--- begin ---

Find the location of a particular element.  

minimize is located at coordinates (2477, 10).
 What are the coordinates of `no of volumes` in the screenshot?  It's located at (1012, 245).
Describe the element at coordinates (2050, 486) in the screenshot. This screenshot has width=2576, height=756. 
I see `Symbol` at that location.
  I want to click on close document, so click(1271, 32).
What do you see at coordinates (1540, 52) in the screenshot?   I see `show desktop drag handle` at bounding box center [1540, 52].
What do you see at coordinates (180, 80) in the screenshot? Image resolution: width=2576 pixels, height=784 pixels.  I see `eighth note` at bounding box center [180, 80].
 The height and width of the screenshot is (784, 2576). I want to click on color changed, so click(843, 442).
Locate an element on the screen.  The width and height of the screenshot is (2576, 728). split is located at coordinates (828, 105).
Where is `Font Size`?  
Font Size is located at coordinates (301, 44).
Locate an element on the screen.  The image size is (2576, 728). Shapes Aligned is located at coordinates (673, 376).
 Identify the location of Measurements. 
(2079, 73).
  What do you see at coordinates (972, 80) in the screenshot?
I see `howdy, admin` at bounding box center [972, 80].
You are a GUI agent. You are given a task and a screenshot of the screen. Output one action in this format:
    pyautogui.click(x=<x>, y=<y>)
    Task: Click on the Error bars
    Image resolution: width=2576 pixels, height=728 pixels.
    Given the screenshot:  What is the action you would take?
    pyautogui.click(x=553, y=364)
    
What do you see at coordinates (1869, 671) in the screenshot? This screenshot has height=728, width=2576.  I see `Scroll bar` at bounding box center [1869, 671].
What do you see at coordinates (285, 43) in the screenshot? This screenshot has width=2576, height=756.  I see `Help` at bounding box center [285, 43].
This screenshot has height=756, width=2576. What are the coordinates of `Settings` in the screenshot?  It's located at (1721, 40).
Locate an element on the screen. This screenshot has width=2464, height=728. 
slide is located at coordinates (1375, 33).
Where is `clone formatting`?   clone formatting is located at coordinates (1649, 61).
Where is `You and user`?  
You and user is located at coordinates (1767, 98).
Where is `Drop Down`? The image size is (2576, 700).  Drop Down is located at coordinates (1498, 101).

--- end ---

* Do this *
Copy out every one of the records above word for word, keeping their original order and line breaks.

* Exercise response *
Find the location of a particular element.  

minimize is located at coordinates (2477, 10).
 What are the coordinates of `no of volumes` in the screenshot?  It's located at (1012, 245).
Describe the element at coordinates (2050, 486) in the screenshot. This screenshot has width=2576, height=756. 
I see `Symbol` at that location.
  I want to click on close document, so click(1271, 32).
What do you see at coordinates (1540, 52) in the screenshot?   I see `show desktop drag handle` at bounding box center [1540, 52].
What do you see at coordinates (180, 80) in the screenshot? Image resolution: width=2576 pixels, height=784 pixels.  I see `eighth note` at bounding box center [180, 80].
 The height and width of the screenshot is (784, 2576). I want to click on color changed, so click(843, 442).
Locate an element on the screen.  The width and height of the screenshot is (2576, 728). split is located at coordinates (828, 105).
Where is `Font Size`?  
Font Size is located at coordinates (301, 44).
Locate an element on the screen.  The image size is (2576, 728). Shapes Aligned is located at coordinates (673, 376).
 Identify the location of Measurements. 
(2079, 73).
  What do you see at coordinates (972, 80) in the screenshot?
I see `howdy, admin` at bounding box center [972, 80].
You are a GUI agent. You are given a task and a screenshot of the screen. Output one action in this format:
    pyautogui.click(x=<x>, y=<y>)
    Task: Click on the Error bars
    Image resolution: width=2576 pixels, height=728 pixels.
    Given the screenshot:  What is the action you would take?
    pyautogui.click(x=553, y=364)
    
What do you see at coordinates (1869, 671) in the screenshot? This screenshot has height=728, width=2576.  I see `Scroll bar` at bounding box center [1869, 671].
What do you see at coordinates (285, 43) in the screenshot? This screenshot has width=2576, height=756.  I see `Help` at bounding box center [285, 43].
This screenshot has height=756, width=2576. What are the coordinates of `Settings` in the screenshot?  It's located at (1721, 40).
Locate an element on the screen. This screenshot has width=2464, height=728. 
slide is located at coordinates (1375, 33).
Where is `clone formatting`?   clone formatting is located at coordinates (1649, 61).
Where is `You and user`?  
You and user is located at coordinates (1767, 98).
Where is `Drop Down`? The image size is (2576, 700).  Drop Down is located at coordinates (1498, 101).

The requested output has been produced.